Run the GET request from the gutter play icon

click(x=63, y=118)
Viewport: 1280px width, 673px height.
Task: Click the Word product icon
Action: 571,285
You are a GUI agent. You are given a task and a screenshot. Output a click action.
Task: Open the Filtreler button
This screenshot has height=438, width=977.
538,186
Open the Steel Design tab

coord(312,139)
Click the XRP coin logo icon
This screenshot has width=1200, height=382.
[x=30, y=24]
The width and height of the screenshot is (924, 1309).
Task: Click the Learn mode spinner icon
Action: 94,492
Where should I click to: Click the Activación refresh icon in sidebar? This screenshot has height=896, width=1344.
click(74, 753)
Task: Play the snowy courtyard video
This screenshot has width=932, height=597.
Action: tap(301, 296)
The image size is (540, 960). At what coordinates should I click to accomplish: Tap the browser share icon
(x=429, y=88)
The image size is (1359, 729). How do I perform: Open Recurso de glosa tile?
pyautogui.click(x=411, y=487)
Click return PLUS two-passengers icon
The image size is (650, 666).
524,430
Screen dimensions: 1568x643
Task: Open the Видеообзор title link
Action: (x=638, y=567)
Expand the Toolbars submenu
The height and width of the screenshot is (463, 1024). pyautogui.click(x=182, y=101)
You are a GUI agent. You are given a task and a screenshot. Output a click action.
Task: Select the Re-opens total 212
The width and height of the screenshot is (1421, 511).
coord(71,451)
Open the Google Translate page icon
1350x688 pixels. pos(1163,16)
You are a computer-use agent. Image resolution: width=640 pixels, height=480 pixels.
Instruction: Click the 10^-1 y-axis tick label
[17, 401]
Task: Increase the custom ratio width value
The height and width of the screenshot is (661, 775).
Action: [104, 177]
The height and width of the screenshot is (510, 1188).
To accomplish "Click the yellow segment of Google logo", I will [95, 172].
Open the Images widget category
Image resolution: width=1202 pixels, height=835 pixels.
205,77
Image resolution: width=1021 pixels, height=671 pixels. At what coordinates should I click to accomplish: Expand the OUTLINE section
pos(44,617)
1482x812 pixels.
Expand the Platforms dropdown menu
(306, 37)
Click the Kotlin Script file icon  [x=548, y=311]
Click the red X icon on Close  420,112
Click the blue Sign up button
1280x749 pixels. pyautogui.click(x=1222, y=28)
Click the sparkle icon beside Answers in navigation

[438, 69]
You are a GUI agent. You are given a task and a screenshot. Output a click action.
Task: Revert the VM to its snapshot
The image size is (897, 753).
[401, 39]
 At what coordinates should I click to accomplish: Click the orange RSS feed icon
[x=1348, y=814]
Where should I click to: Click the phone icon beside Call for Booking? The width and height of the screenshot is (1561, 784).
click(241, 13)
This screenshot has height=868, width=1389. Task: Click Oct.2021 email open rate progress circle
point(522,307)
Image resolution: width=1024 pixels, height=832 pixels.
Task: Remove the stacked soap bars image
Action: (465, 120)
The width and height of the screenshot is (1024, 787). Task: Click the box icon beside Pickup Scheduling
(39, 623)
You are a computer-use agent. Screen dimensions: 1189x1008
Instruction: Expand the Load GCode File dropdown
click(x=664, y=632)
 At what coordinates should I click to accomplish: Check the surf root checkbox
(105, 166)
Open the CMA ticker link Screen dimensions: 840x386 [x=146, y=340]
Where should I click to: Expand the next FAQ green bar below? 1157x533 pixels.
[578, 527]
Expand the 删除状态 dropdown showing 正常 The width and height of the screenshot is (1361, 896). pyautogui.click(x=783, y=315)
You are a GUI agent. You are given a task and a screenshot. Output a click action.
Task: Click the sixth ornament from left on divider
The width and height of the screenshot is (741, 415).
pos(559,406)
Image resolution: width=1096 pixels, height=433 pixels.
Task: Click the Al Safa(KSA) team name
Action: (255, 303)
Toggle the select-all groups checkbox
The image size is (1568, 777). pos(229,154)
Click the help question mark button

◆ Assignment
Could you reproduce exactly the lines of the entries above, from the one with "This screenshot has width=932, height=597." through the one with "1482x812 pixels.", and nothing else?

◆ Answer space
This screenshot has width=932, height=597.
Action: tap(301, 296)
The image size is (540, 960). At what coordinates should I click to accomplish: Tap the browser share icon
(x=429, y=88)
The image size is (1359, 729). How do I perform: Open Recurso de glosa tile?
pyautogui.click(x=411, y=487)
Click return PLUS two-passengers icon
The image size is (650, 666).
524,430
Screen dimensions: 1568x643
Task: Open the Видеообзор title link
Action: (x=638, y=567)
Expand the Toolbars submenu
The height and width of the screenshot is (463, 1024). pyautogui.click(x=182, y=101)
You are a GUI agent. You are given a task and a screenshot. Output a click action.
Task: Select the Re-opens total 212
The width and height of the screenshot is (1421, 511).
coord(71,451)
Open the Google Translate page icon
1350x688 pixels. pos(1163,16)
You are a computer-use agent. Image resolution: width=640 pixels, height=480 pixels.
Instruction: Click the 10^-1 y-axis tick label
[17, 401]
Task: Increase the custom ratio width value
The height and width of the screenshot is (661, 775).
Action: [104, 177]
The height and width of the screenshot is (510, 1188).
To accomplish "Click the yellow segment of Google logo", I will [95, 172].
Open the Images widget category
Image resolution: width=1202 pixels, height=835 pixels.
205,77
Image resolution: width=1021 pixels, height=671 pixels. At what coordinates should I click to accomplish: Expand the OUTLINE section
pos(44,617)
1482x812 pixels.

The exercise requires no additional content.